This seems true for our moment in time but looking forward I'm not sure how much it will stay that way. The LLMs will inevitably need to find a sustainable business model so I can very much see them becoming enshittified similar to google eventually making 2) and 3) more similar to each other.
An alternative business model is that you, or more likely your insurance, pays $20/mo for unlimited access to a medical agent, built on top of an LLM, that can answer your questions. This is good for everyone -- the patient gets answers without waiting, the insurer gets cost savings, doctors have a less hectic schedule and get to spend more time on the interesting cases, and the company providing the service gets paid for doing a good job -- and would have a strong incentive to drive hallucination rate down to zero (or at least lower than the average physician's).
The medical industry relies on scarcity and it's also heavily regulated, with expensive liability insurance, strong privacy rules, and a parallel subculture of fierce negligence lawyers who chase payouts very aggressively.

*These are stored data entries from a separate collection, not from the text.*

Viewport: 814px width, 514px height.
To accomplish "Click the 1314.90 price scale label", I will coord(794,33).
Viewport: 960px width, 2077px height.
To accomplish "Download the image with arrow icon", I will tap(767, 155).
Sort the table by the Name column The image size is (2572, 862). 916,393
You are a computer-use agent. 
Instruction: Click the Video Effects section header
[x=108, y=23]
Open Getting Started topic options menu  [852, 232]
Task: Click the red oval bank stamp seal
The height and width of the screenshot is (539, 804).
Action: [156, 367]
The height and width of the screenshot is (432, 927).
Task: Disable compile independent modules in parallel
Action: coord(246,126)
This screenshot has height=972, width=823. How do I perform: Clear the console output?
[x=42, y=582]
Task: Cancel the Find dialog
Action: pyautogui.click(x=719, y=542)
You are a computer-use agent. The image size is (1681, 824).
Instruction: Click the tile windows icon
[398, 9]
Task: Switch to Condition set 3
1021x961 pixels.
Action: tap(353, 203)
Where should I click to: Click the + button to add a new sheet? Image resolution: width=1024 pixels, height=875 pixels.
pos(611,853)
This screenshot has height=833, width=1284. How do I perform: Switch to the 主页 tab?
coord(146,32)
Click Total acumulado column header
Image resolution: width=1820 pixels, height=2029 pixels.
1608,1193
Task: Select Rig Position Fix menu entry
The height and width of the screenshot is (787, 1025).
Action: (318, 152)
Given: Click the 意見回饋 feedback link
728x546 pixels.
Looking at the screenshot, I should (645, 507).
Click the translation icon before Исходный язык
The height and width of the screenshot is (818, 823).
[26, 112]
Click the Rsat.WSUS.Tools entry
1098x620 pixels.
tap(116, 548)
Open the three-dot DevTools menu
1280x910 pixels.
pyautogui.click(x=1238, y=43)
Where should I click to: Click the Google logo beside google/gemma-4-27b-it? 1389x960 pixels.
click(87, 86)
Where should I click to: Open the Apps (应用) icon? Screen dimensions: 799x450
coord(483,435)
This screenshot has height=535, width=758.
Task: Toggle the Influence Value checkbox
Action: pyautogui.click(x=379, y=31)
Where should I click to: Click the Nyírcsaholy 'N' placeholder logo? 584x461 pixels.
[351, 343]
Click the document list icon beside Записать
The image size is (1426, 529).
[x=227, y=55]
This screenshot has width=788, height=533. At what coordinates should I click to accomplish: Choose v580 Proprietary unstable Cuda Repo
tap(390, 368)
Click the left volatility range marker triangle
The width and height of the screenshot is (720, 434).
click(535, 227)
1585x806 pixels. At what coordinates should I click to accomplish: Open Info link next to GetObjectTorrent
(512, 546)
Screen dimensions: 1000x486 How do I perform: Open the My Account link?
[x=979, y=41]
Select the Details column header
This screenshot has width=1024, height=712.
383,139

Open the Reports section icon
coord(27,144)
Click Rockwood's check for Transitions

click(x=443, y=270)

There is zero chance LLMs will just stroll into this space with "Kinda sorta mostly right" answers, even with external verification.
Doctors will absolutely resist this, because it means the impending end of their careers. Insurers don't care about cost savings because insurers and care providers are often the same company.
Of course true AGI will eventually - probably quite soon - become better at doctoring than many doctors are.
But that doesn't mean the tech will be rolled out to the public without a lot of drama, friction, mistakes, deaths, and traumatic change.
https://hippocraticai.com/
This is a great idea and insurance companies as the customer is brilliant. I could see this extend to prescribing as well. There are huge numbers of people that would benefit from more readily prescribed drugs like GLP-1s, and these have large portential to decrease chronic disease.
> I could see this extend to prescribing as well.
The western world is already solving this, but not through letting LLMs prescribe (because that's a non-starter for liability reasons).
Instead, nurses and allied health professionals are getting prescribing rights in their fields (under doctors, but still it scales much better).